<<<<

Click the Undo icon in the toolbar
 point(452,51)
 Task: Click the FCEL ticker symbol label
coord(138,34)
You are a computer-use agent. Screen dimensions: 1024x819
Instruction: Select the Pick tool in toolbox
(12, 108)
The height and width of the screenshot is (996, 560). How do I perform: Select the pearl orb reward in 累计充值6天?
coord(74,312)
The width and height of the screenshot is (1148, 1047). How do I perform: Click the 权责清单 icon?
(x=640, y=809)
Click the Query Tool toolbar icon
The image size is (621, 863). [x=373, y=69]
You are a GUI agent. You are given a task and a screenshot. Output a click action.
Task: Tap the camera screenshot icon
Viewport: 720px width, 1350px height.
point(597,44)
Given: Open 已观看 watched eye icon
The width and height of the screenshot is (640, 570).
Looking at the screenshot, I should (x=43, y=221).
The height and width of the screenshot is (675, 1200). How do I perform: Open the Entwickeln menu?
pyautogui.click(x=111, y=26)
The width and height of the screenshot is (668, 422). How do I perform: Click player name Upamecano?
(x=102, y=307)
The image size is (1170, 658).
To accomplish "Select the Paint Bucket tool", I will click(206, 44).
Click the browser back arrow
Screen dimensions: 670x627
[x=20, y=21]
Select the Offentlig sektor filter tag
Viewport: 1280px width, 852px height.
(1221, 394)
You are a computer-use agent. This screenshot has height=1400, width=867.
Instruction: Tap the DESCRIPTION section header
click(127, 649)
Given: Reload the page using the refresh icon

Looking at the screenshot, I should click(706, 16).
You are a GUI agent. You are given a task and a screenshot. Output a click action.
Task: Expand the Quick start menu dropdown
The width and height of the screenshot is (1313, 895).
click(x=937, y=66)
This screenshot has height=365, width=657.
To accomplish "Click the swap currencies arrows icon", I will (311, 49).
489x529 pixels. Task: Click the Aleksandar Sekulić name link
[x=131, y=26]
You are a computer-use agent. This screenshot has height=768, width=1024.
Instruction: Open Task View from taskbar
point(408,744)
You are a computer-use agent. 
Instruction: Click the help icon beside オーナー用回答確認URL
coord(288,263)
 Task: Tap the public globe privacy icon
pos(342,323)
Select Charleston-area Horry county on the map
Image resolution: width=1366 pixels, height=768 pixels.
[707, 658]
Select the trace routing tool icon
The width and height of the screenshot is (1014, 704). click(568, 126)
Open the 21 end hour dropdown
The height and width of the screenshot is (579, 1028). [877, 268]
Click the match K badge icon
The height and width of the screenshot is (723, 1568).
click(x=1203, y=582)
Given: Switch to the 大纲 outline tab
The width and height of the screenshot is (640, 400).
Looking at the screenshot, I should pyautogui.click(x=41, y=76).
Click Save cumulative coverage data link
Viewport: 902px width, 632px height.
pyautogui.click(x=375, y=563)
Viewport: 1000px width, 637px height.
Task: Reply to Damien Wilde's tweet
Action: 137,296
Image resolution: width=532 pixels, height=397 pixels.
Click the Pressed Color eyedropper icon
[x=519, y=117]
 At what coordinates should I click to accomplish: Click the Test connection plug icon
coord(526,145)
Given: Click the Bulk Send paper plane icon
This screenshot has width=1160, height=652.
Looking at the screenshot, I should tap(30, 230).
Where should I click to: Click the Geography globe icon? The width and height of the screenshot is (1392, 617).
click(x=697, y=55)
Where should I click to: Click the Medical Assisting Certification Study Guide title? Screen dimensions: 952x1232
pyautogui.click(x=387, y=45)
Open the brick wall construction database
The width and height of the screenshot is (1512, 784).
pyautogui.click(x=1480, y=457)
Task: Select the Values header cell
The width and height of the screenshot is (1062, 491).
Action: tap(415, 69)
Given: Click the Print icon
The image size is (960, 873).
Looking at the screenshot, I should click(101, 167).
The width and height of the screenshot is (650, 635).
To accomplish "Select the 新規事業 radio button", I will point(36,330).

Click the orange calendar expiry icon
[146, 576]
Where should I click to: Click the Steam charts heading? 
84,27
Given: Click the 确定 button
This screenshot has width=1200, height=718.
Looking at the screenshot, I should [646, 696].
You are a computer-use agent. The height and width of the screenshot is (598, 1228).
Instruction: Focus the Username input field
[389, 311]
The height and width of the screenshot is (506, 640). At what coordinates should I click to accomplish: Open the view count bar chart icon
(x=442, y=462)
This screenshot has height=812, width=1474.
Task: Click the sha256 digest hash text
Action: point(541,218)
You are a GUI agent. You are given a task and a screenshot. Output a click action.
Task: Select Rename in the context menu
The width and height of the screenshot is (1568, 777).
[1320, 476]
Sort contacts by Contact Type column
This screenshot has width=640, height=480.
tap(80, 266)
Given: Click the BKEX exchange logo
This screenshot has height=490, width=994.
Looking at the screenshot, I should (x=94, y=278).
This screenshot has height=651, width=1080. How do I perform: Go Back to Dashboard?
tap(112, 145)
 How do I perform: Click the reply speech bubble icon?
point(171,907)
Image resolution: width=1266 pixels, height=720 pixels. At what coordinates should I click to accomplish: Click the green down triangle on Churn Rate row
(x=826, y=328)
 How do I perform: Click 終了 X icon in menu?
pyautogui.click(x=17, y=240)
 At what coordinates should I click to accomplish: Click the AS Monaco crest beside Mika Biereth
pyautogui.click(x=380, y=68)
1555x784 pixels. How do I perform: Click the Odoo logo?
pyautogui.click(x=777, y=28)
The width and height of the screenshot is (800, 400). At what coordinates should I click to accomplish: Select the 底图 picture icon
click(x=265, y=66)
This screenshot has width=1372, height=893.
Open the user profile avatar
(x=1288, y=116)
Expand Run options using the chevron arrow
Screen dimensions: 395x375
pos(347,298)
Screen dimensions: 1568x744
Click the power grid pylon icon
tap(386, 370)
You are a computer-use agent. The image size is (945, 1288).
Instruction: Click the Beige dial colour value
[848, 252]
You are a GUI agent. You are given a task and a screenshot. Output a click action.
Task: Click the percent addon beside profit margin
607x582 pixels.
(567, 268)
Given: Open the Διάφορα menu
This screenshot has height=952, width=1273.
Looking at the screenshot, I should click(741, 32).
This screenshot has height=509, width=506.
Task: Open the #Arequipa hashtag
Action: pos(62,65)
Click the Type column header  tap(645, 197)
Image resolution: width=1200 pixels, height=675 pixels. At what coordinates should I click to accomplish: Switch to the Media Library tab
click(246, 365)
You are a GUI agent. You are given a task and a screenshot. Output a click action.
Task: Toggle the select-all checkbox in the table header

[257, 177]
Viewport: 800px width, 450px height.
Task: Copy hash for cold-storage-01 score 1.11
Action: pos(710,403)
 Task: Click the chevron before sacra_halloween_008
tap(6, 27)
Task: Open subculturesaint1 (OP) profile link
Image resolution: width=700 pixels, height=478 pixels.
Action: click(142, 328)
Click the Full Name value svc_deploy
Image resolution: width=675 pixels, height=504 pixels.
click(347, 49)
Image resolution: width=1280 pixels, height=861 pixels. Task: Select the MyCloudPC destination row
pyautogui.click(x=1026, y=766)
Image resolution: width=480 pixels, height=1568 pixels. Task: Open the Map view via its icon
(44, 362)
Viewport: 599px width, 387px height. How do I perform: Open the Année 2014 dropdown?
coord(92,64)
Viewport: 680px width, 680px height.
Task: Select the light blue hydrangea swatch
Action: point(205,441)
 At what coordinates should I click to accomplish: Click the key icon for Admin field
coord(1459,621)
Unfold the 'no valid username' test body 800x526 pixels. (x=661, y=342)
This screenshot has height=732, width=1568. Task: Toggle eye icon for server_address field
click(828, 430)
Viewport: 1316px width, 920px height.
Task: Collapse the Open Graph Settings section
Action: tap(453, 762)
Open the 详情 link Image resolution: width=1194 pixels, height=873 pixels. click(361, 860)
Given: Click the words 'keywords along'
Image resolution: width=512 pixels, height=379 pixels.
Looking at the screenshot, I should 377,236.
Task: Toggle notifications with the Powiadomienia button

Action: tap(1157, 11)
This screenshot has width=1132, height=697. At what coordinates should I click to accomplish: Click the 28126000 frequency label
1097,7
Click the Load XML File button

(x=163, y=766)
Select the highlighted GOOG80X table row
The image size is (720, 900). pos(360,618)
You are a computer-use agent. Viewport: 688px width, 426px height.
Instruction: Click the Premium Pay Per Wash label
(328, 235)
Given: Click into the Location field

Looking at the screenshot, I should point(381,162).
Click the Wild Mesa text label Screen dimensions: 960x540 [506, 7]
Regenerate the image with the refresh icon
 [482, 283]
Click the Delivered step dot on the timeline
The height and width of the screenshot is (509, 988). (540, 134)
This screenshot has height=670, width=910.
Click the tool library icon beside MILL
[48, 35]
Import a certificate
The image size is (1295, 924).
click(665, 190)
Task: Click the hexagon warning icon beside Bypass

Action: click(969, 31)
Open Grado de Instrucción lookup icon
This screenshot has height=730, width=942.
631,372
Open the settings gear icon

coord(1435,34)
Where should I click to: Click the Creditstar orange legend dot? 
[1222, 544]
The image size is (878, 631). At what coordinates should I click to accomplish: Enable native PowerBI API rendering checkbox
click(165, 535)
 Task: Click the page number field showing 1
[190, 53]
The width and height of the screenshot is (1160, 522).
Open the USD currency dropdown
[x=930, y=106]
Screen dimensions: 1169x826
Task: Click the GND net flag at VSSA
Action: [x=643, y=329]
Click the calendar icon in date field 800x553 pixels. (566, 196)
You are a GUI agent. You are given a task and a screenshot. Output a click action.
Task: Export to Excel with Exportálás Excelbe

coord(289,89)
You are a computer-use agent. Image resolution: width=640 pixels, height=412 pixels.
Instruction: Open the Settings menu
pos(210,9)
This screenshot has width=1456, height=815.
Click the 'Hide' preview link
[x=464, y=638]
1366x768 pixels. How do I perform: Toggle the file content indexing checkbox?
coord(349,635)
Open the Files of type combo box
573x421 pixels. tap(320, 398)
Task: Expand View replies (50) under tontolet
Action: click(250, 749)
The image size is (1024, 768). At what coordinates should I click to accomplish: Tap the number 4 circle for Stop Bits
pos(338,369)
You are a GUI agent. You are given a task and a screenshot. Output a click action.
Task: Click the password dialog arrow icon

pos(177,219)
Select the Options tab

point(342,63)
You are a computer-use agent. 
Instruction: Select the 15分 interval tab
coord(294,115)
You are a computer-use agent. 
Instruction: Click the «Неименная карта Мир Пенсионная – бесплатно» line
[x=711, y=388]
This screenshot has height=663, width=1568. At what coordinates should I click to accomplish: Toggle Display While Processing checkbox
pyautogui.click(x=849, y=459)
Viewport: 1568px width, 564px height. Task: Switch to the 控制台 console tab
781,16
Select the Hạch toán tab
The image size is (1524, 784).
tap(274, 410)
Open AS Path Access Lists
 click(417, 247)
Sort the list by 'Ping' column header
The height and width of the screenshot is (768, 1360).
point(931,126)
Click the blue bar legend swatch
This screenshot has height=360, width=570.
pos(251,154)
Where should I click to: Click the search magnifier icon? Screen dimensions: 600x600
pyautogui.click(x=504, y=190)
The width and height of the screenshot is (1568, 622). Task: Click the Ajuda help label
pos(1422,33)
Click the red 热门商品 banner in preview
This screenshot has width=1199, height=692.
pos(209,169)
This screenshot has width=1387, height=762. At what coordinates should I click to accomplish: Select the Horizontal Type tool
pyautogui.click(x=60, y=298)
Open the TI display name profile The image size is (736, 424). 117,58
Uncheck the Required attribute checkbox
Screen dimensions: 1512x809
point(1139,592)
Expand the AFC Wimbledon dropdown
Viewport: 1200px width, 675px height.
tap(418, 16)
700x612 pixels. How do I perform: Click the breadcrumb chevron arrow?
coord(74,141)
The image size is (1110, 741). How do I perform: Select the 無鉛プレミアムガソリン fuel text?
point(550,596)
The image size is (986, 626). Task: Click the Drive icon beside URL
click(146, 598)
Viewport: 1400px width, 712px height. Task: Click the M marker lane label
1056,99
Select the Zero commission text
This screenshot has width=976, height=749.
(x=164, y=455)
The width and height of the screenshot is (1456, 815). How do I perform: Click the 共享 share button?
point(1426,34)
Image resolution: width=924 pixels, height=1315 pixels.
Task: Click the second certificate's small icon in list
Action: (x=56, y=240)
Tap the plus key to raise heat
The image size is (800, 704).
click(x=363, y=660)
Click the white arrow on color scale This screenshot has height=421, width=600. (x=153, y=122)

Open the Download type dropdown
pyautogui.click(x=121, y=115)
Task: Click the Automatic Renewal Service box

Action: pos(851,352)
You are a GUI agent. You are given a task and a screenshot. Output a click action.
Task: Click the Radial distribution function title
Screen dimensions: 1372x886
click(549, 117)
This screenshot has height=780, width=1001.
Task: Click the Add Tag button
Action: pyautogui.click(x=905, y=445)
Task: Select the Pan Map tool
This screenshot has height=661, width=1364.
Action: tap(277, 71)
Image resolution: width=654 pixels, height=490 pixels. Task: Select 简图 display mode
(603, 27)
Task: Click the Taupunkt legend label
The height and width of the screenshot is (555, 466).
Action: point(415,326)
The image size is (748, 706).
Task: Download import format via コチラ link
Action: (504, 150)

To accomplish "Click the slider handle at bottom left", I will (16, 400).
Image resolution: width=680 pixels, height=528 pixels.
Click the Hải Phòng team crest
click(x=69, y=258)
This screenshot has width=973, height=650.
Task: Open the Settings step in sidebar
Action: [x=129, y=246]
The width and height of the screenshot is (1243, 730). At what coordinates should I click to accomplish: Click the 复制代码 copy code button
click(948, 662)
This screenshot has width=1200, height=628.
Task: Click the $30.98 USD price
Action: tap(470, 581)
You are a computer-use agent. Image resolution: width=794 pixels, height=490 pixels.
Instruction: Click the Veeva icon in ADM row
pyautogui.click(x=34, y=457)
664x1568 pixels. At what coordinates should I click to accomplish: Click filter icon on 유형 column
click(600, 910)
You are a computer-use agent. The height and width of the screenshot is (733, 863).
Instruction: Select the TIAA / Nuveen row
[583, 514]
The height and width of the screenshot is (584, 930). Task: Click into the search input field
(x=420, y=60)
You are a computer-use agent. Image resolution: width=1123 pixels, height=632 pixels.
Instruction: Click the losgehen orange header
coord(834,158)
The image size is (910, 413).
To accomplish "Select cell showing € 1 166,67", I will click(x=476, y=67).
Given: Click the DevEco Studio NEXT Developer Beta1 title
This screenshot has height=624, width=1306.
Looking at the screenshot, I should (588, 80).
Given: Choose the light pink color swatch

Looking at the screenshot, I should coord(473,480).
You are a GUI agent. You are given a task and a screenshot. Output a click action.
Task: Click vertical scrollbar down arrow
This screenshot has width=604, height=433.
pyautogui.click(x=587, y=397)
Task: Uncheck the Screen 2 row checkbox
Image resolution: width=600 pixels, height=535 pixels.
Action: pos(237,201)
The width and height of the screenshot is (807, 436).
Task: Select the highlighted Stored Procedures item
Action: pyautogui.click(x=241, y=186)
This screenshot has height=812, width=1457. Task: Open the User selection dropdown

>>>>

» **Exercise instructions**
Please transcribe only the lines in the records above running from the line that has "This screenshot has height=732, width=1568." through the line that has "You are a computer-use agent. Viewport: 688px", both included, exactly as they appear.

» **Finished task**
This screenshot has height=732, width=1568. Task: Toggle eye icon for server_address field
click(828, 430)
Viewport: 1316px width, 920px height.
Task: Collapse the Open Graph Settings section
Action: tap(453, 762)
Open the 详情 link Image resolution: width=1194 pixels, height=873 pixels. click(361, 860)
Given: Click the words 'keywords along'
Image resolution: width=512 pixels, height=379 pixels.
Looking at the screenshot, I should 377,236.
Task: Toggle notifications with the Powiadomienia button

Action: tap(1157, 11)
This screenshot has width=1132, height=697. At what coordinates should I click to accomplish: Click the 28126000 frequency label
1097,7
Click the Load XML File button

(x=163, y=766)
Select the highlighted GOOG80X table row
The image size is (720, 900). pos(360,618)
You are a computer-use agent. Viewport: 688px width, 426px height.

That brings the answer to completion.